Já havia comentado, no texto sobre fotografia e entretenimento, como a fotografia poderia ser vista como uma atividade produtiva, que aplacaria a necessidade de estarmos sempre fazendo alguma coisa, mesmo nas horas livres. Esses dias, relendo o Sobre Fotografia, da Susan Sontag, encontrei uma passagem em que ela fala sobre o mesmo assunto, em meio a uma análise mais complexa sobre o ato fotográfico feito por amadores.

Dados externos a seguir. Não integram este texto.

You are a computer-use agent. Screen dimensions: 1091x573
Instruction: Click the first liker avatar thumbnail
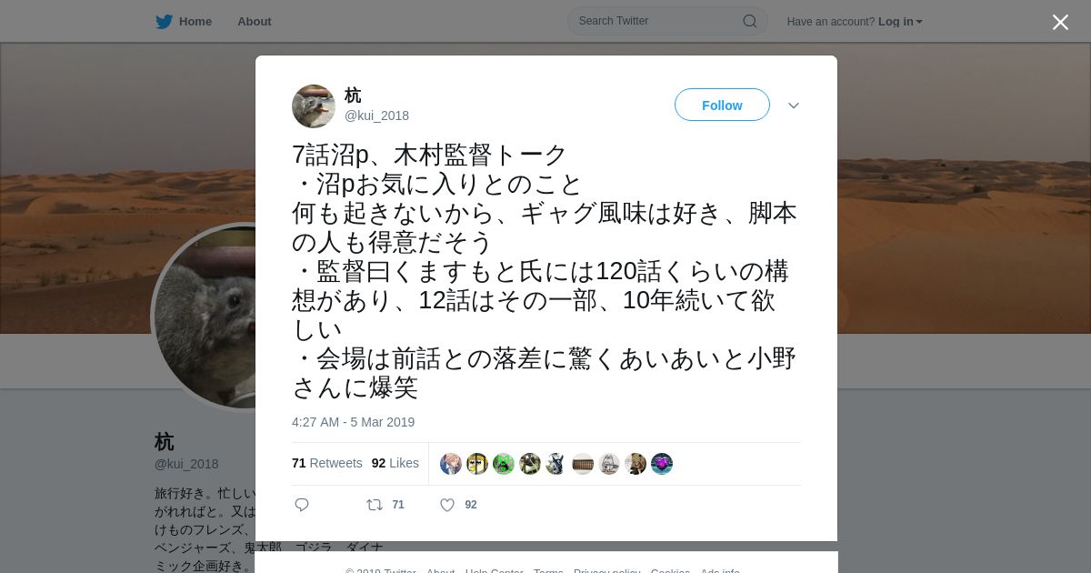pos(451,464)
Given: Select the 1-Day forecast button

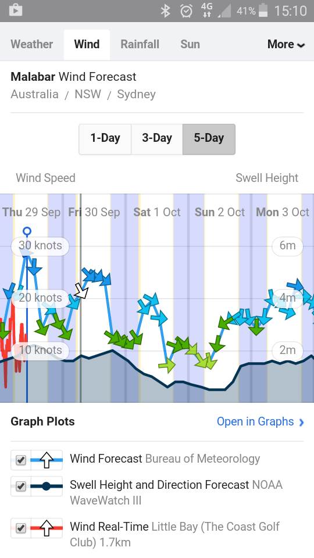Looking at the screenshot, I should tap(105, 139).
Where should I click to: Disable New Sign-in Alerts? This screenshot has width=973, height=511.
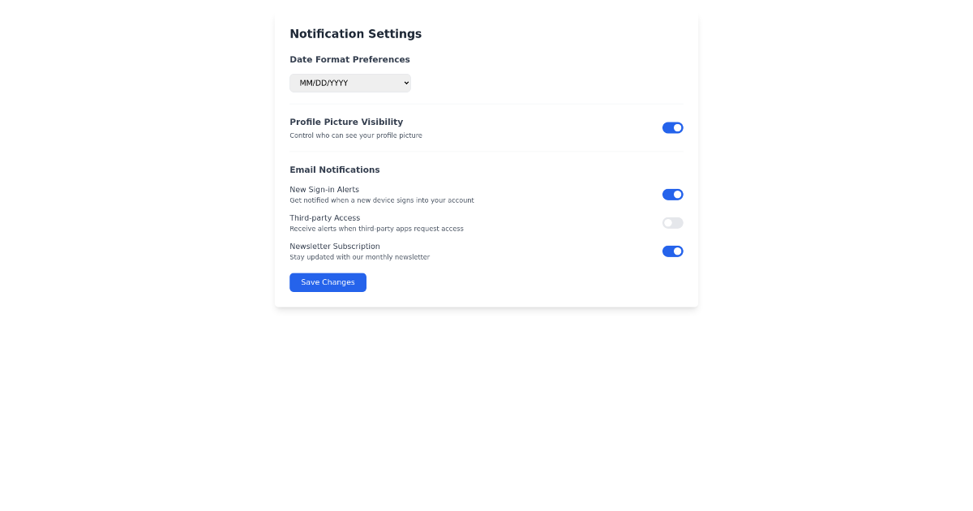point(673,194)
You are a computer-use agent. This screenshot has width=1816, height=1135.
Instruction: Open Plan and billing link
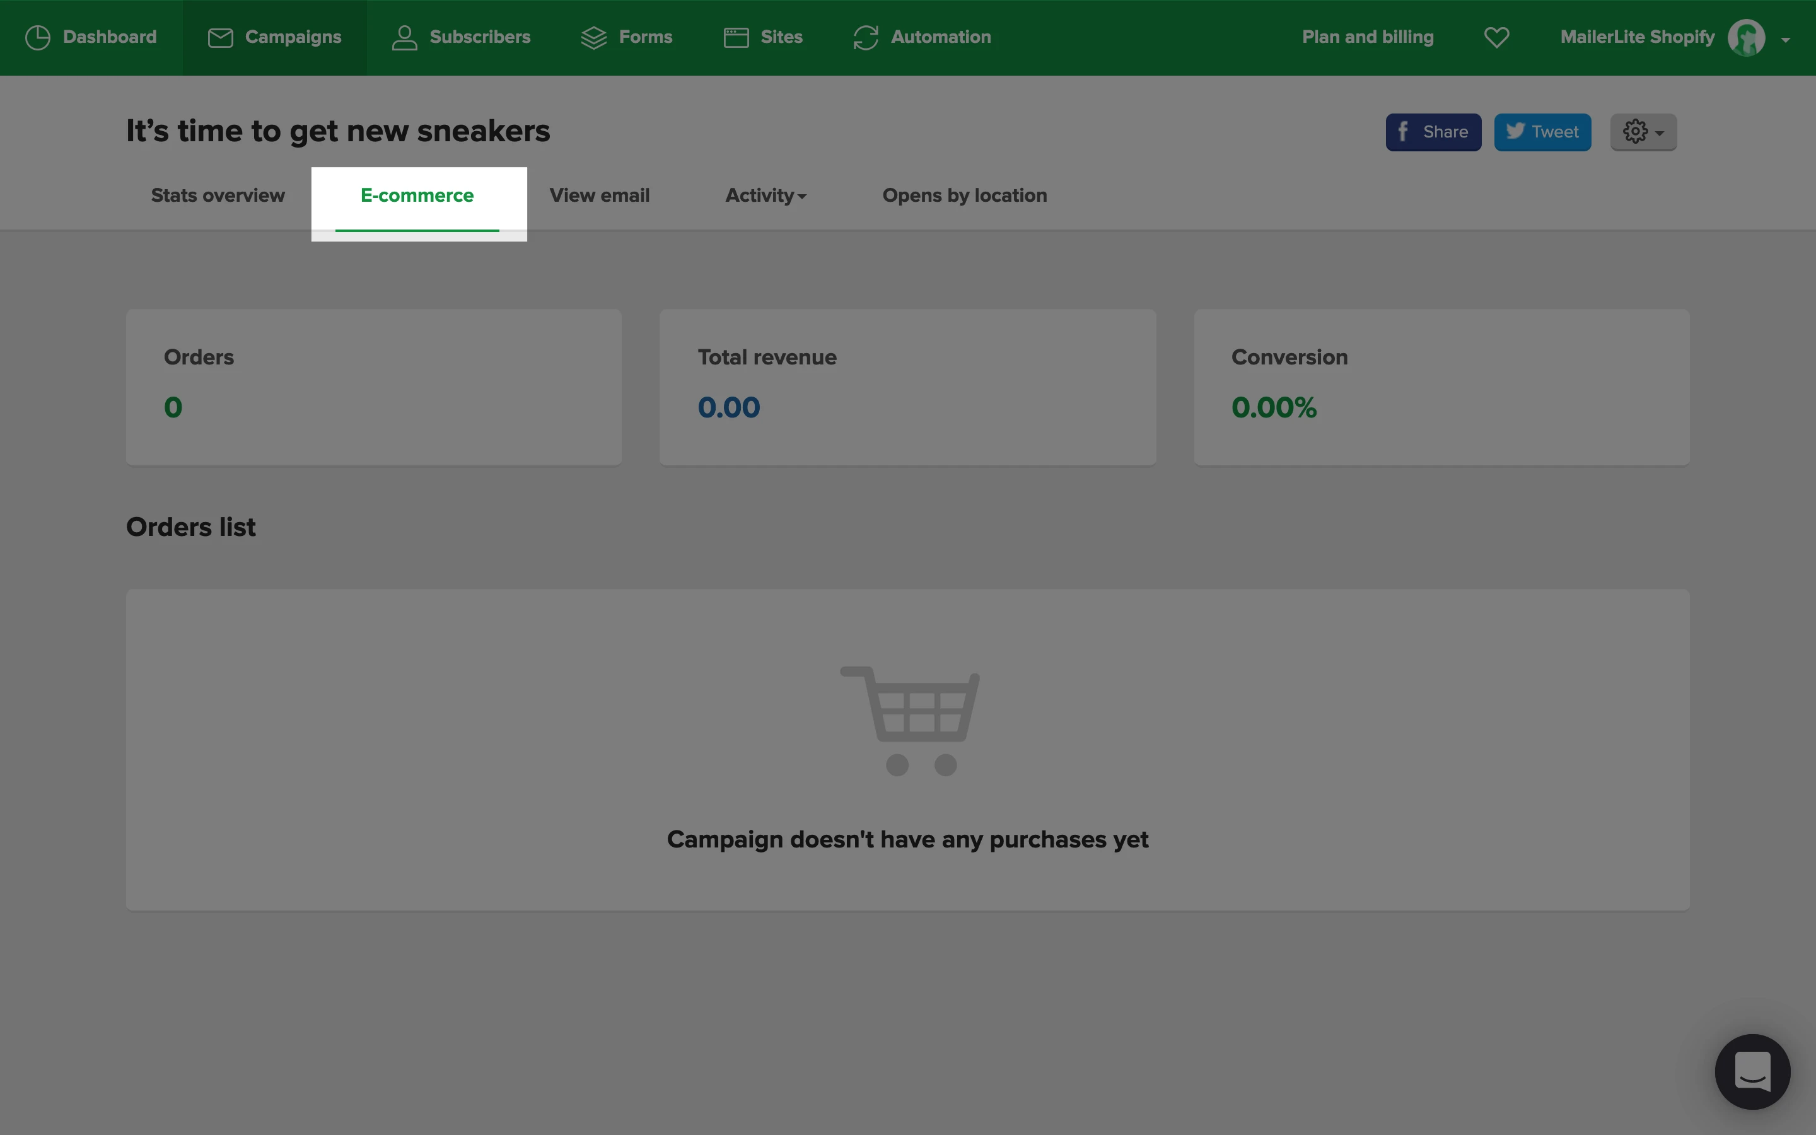[x=1367, y=38]
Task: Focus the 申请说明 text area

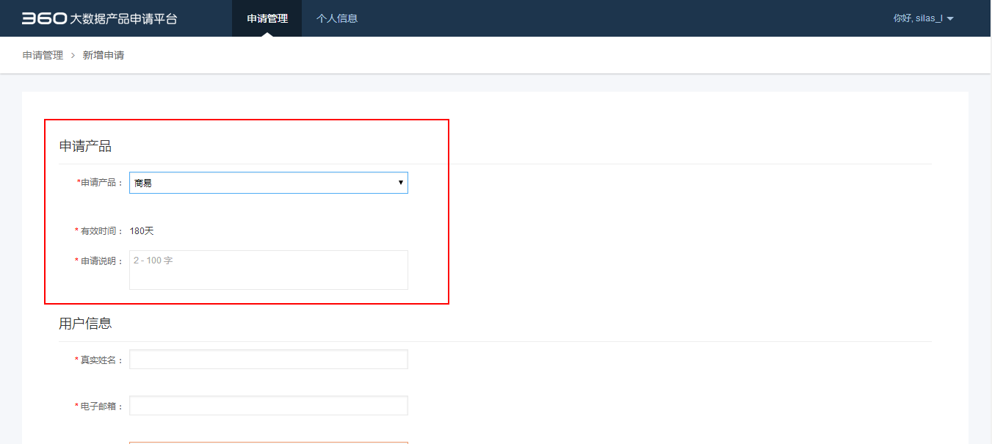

“Viajar se torna uma estratégia de acumular fotos. A própria atividade de tirar fotos é tranquilizante e mitiga sentimentos gerais de desorientação que podem ser exacerbados pela viagem. Os turistas, em sua maioria, sentem-se compelidos a pôr a câmera entre si mesmos e tudo de notável que encontram. Inseguros sobre suas reações, tiram uma foto. Isso dá forma à experiência: pare, tire uma foto e vá em frente. O método atrai especialmente pessoas submetidas a uma ética cruel de trabalho – alemães, japoneses e americanos. Usar uma câmera atenua a angústia que pessoas submetidas ao imperativo do trabalho sentem por não trabalhar enquanto estão de férias, ocasião em que deveriam divertir-se. Elas têm algo a fazer que é uma imitação amigável do trabalho: podem tirar fotos.” (p.20)
Esse trecho aponta que ficamos tão marcados ao modo de vida do trabalho que temos dificuldade em viver de outra forma, mesmo fora do expediente. A fotografia, para o amador, mais do que um prazer, pode ser uma tarefa. Como tarefa, tem normas a serem seguidas, rotinas de execução, precisam ter começo, meio e fim. No entanto, quando se está trabalhando, esses aspectos são naturais pois a tarefa deve ser cumprida de uma determinada forma, a fim de que seu objetivo seja atingido. Só que não há objetivos na fotografia amadora. Sendo assim, não faz sentido atribuir a ela aspectos de tarefa a ser cumprida.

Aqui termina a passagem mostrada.